A classic psychological experiment found one in three persons would modify his or her own opinion to conform with that of others. Conformity is a human trait. But Cambodians are generally conformists by culture.
For two thousand years, Khmers have been taught to korup (respect), bamreur (serve), and karpier (defend) rulers and authorities. To deviate from this behavioral pattern raises a question of the transgressor’s smoh trang (loyalty). Such distrust, or min touk chet, is an opening toward an eventual charge of kbawt (treason).

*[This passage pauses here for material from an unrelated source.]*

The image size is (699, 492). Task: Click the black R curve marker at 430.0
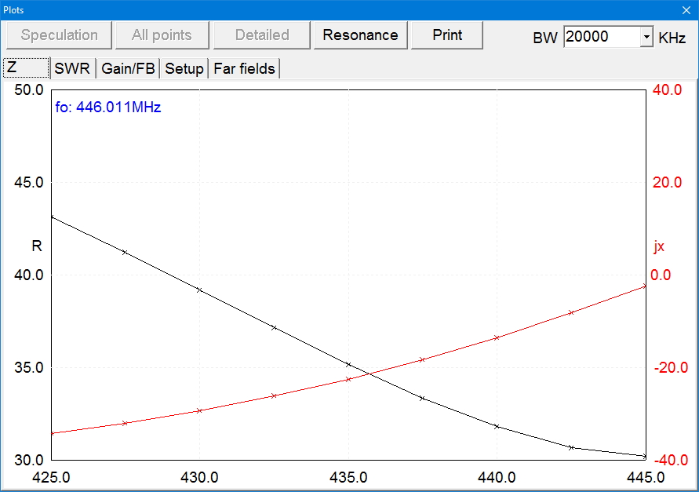point(199,290)
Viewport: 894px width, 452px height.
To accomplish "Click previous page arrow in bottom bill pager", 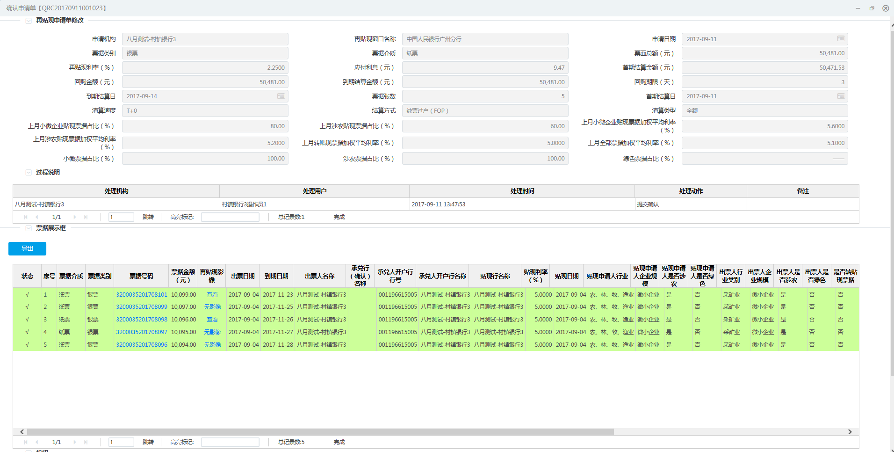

Cambodia’s current autocratic Prime Minister Hun Sen is employing this culture to maintain his rule. Many Cambodians today, like most in the past, are directly or obliquely coerced to obey the regime – or at least not to oppose it. Not wanting to be charged with treason, kbawt, one wants to be seen doch ke doch aeng – to do like others do.
Changing such a culture — attitudes, norms, ways of doing things of a whole people — is difficult but is necessary if the country is to change its destiny. In the Khmer nation of conformists, a change of such culture may be accomplished by Khmer Buddhists (comprising more than 90 percent of the population) who apply what their Lord Buddha teaches: Buddhists do not mind what others do or not do, but value an individual’s action to create a future of his or her own choosing. Humans are responsible for their own destiny. In the words of Khmer writer Bouawat Sithi, “with a wholesome state of mind,” humans can create “a heaven” — peace — for themselves and others; “with an unwholesome state of mind,” humans can create “a hell.”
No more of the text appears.